Below are the records; locate each line with the word "menu" and copy it.

[[ INPUT FOR THIS TASK, beginning ]]

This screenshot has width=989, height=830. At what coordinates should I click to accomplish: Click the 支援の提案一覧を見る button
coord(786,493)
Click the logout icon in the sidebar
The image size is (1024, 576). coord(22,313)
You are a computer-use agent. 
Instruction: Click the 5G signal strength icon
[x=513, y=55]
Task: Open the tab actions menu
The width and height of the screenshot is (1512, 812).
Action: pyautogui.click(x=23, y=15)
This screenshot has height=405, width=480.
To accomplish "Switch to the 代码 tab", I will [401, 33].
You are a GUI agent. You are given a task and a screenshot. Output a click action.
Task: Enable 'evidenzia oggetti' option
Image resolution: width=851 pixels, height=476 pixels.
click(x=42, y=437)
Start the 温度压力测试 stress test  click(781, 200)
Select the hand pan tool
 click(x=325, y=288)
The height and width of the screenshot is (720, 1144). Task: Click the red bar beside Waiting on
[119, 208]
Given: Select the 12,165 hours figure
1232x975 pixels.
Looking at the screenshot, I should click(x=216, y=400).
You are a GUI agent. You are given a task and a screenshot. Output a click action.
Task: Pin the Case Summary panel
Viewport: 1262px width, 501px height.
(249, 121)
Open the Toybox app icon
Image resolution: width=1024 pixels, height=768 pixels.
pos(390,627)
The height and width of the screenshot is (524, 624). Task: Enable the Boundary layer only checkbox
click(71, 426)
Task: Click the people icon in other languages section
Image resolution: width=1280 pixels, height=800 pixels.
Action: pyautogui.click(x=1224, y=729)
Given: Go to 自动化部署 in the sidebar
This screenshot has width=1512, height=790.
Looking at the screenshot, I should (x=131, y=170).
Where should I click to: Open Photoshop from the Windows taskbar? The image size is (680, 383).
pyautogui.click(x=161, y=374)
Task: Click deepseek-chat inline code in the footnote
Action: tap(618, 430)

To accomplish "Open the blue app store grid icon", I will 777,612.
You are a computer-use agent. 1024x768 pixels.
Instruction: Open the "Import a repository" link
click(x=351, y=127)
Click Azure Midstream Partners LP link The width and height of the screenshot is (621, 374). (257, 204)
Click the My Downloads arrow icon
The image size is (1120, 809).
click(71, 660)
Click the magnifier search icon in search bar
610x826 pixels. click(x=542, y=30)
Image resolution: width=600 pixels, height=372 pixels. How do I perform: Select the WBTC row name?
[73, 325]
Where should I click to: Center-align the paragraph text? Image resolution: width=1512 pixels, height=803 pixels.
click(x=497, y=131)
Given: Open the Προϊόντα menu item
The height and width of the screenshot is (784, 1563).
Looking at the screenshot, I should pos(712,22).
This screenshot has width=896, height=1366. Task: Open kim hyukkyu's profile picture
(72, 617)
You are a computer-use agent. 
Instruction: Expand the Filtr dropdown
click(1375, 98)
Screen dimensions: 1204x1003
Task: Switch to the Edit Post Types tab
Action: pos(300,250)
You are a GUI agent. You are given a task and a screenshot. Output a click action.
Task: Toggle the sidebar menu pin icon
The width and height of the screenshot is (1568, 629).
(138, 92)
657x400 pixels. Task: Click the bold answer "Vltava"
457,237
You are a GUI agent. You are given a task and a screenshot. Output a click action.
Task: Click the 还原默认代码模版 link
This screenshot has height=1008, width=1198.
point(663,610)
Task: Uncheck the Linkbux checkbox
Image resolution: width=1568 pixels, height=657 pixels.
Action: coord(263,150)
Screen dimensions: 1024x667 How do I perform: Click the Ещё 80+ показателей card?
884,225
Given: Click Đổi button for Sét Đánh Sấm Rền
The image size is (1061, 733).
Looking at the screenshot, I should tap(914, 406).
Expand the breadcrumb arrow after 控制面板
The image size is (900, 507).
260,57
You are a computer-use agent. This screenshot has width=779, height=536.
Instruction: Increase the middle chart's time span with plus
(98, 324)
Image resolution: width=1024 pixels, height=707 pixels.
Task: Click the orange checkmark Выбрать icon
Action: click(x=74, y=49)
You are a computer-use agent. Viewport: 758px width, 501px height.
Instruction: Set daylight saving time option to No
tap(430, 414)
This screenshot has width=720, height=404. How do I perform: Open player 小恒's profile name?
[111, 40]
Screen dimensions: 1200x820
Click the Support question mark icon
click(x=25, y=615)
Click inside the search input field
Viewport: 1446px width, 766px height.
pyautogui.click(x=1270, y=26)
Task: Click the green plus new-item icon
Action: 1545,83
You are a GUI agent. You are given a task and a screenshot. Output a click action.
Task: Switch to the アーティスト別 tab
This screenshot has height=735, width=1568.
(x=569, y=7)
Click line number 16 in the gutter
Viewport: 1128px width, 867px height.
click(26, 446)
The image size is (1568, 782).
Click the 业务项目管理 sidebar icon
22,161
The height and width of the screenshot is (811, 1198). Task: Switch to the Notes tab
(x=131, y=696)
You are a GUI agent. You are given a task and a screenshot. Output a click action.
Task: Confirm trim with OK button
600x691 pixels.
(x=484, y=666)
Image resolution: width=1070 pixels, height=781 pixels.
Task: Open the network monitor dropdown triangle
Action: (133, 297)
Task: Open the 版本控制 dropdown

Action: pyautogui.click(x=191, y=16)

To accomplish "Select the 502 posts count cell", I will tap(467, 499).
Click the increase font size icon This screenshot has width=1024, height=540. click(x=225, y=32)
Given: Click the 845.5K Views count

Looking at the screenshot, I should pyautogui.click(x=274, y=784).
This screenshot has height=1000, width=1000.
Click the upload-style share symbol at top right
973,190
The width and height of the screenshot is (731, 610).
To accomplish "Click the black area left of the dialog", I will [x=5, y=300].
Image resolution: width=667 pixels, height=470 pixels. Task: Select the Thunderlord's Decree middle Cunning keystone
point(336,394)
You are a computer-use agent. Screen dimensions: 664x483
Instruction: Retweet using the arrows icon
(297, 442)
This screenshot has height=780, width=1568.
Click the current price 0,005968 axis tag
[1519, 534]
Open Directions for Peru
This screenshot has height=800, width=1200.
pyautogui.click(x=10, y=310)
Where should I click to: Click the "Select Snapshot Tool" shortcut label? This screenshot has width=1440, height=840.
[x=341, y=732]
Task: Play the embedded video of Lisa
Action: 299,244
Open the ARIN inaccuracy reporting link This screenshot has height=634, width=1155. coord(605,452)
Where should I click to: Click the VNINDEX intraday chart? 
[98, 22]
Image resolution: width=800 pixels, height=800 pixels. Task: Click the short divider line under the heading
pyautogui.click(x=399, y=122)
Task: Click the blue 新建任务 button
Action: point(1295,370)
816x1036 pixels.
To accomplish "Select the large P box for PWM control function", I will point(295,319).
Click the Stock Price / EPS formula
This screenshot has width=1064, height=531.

[[ INPUT FOR THIS TASK, end ]]

### WRITTEN RESPONSE
Task: Open the tab actions menu
Given: Open the Προϊόντα menu item
Task: Toggle the sidebar menu pin icon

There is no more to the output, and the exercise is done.